In 1951, Hollywood Quarterly was renamed the Quarterly of Film, Radio, and Television, and in 1958 it was replaced by Film Quarterly, which is still published by the University of California Press. During those first twelve years, the Quarterly maintained an intelligent, sophisticated, and critical interest in all the major entertainment media, not just film, and in issue after issue insisted on the importance of both aesthetic and sociological methodologies for studying popular culture, and on the political significance of the mass media.

About the Author

Eric Smoodin is Film, Media, and Philosophy Acquisitions Editor at the University of California Press. He is author of Animating Culture: Hollywood Cartoons from the Sound Era (1993) and editor of Disney Discourse: Producing the Magic Kingdom (1994).

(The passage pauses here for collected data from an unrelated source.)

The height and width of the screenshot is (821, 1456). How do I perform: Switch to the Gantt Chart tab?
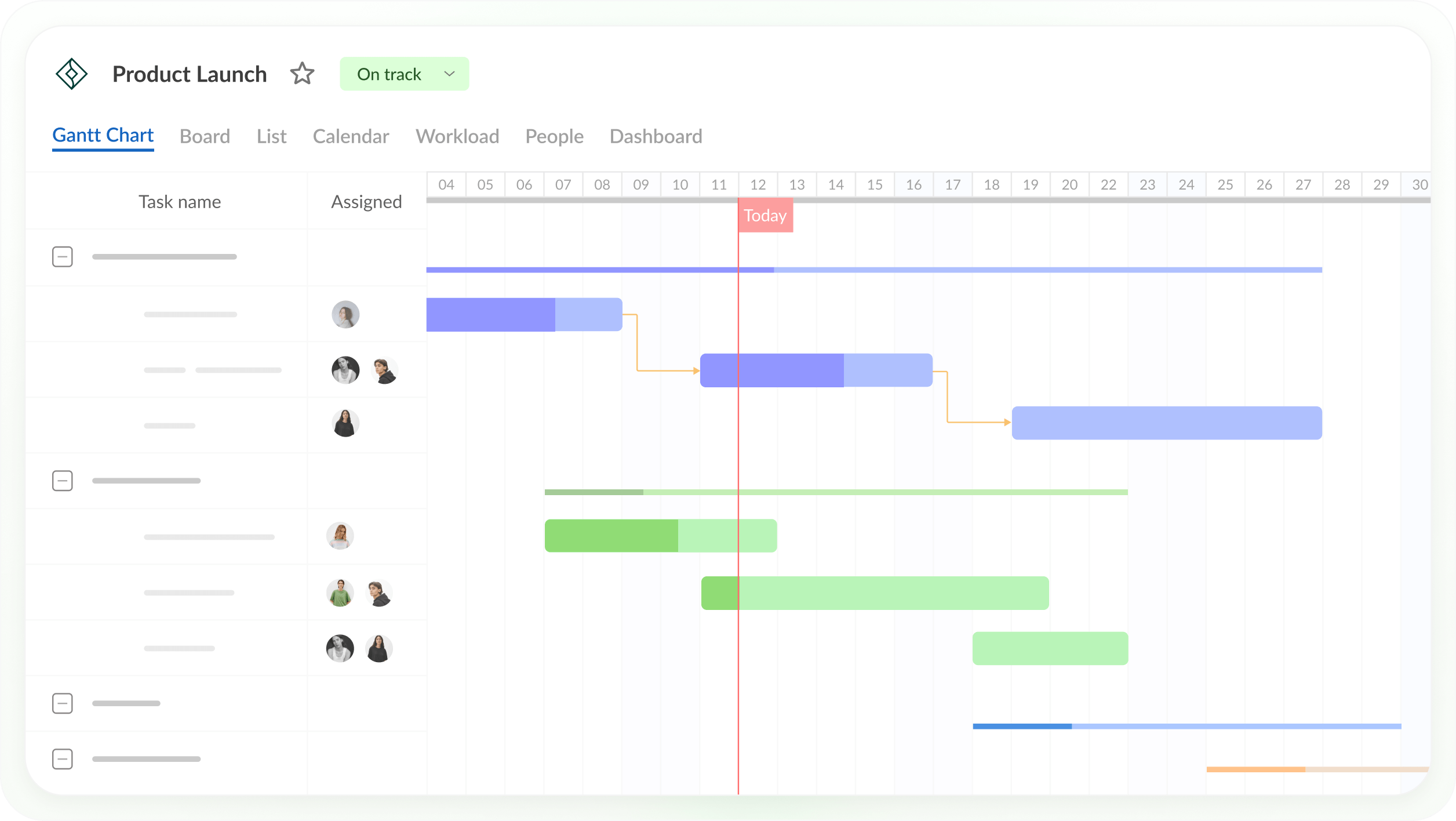coord(102,136)
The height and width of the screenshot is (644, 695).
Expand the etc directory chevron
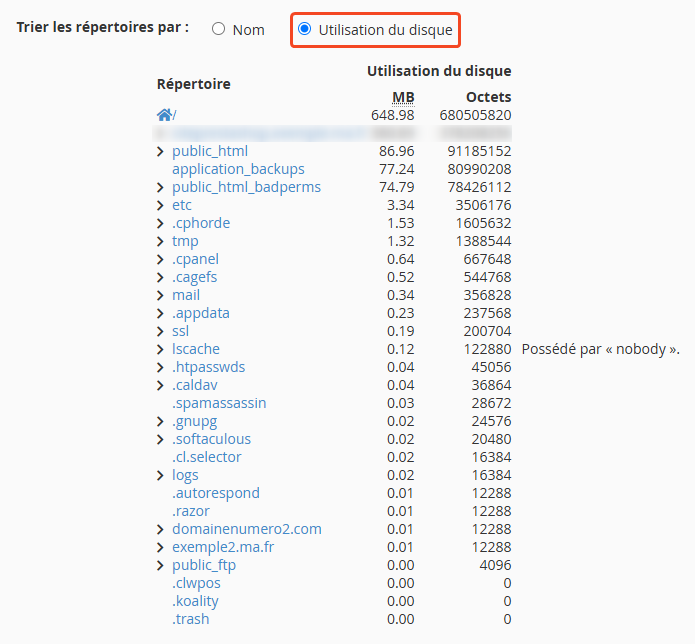[x=161, y=205]

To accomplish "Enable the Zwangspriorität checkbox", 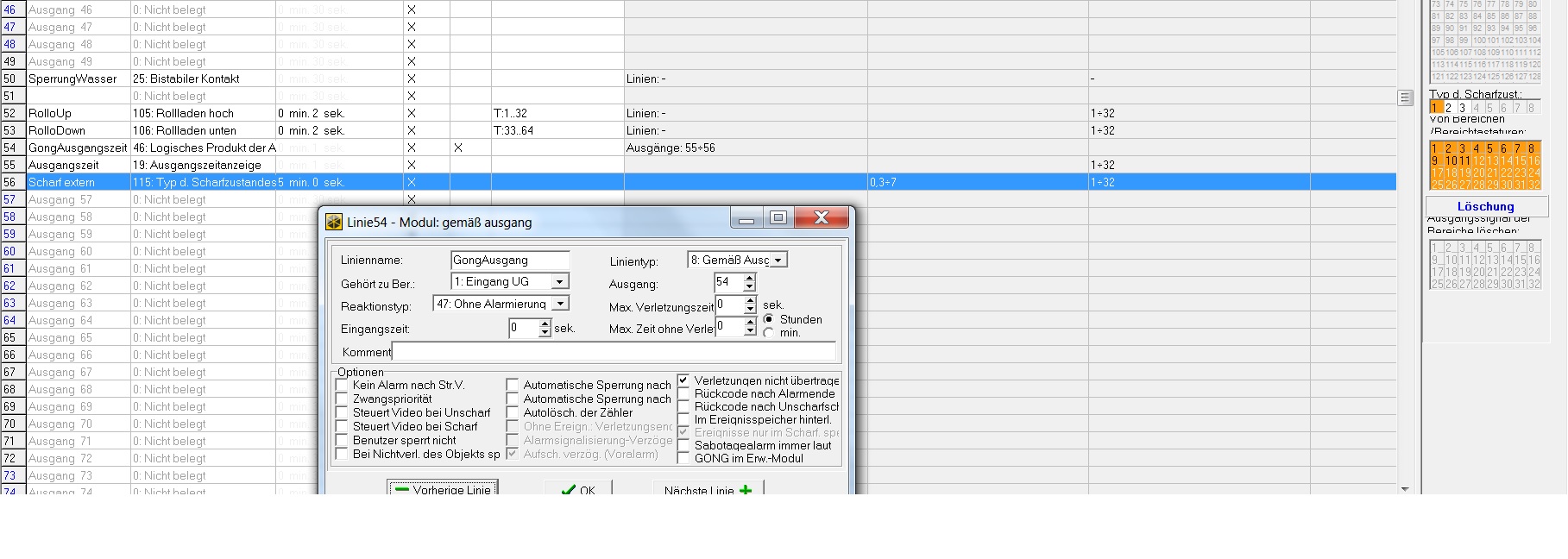I will (343, 399).
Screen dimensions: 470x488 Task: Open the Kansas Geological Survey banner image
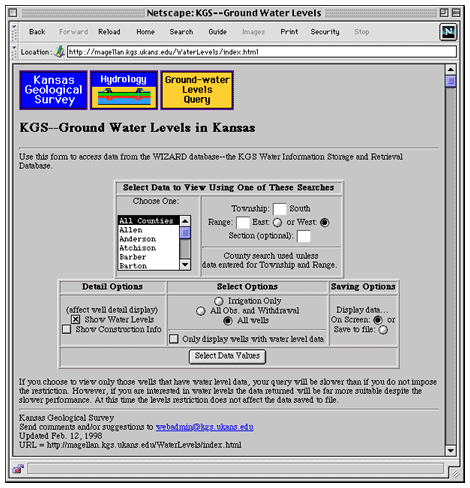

Ann Martin is Editor of Film Quarterly and Coeditor, with Brian Henderson, of Film Quarterly: Forty Years--A Selection (California, 1998).

Table of Contents

Acknowledgments
Introduction: The Hollywood Quarterly, 1945–1957
Eric Smoodin and Ann Martin
Editorial Statement (1945)

1. The Avant-Garde
2. Animation
3. Documentary
4. Radio
5. Practice
6. Television
7. The Hollywood Picture
8. Scenes from Abroad
9. Notes and Communications

Index of Names
Index of Films

Reviews

"The Hollywood Quarterly was so far ahead of its time it seems eclectic even today. Contributors to the journal routinely ranged from those who actually made movies (producer Samuel Goldwyn, animator Chuck Jones, and legendary costume designer Edith Head) to those in academia who were at the time only beginning to comprehend the significance of cinema to 20th-century culture (theorist Theodor Adorno and a who's who of early film studies: Siegfried Kracauer, Lewis Jacobs, and Georges Sadoul). This anthology offers invaluable insight into the early history of film scholarship, education, and perhaps most importantly, industry relations at a most crucial time in motion picture history."—Jon Lewis, author of Hollywood v Hard Core: How the Struggle over Censorship Saved the Modern Film Industry

"The Hollywood Quarterly has a legendary status among film and media historians. It was an important journal in postwar America for its trenchant analysis of forms of communication and new media (radio, television, as well as cinema). An illustrious array of writers contributed and gave it a visibility and importance beyond typical scholarly journals. The anthology includes major figures in the history of film study and also well-known practitioners of the art of cinema."—Dana Polan, author of Pulp Fiction (BFI Modern Classics)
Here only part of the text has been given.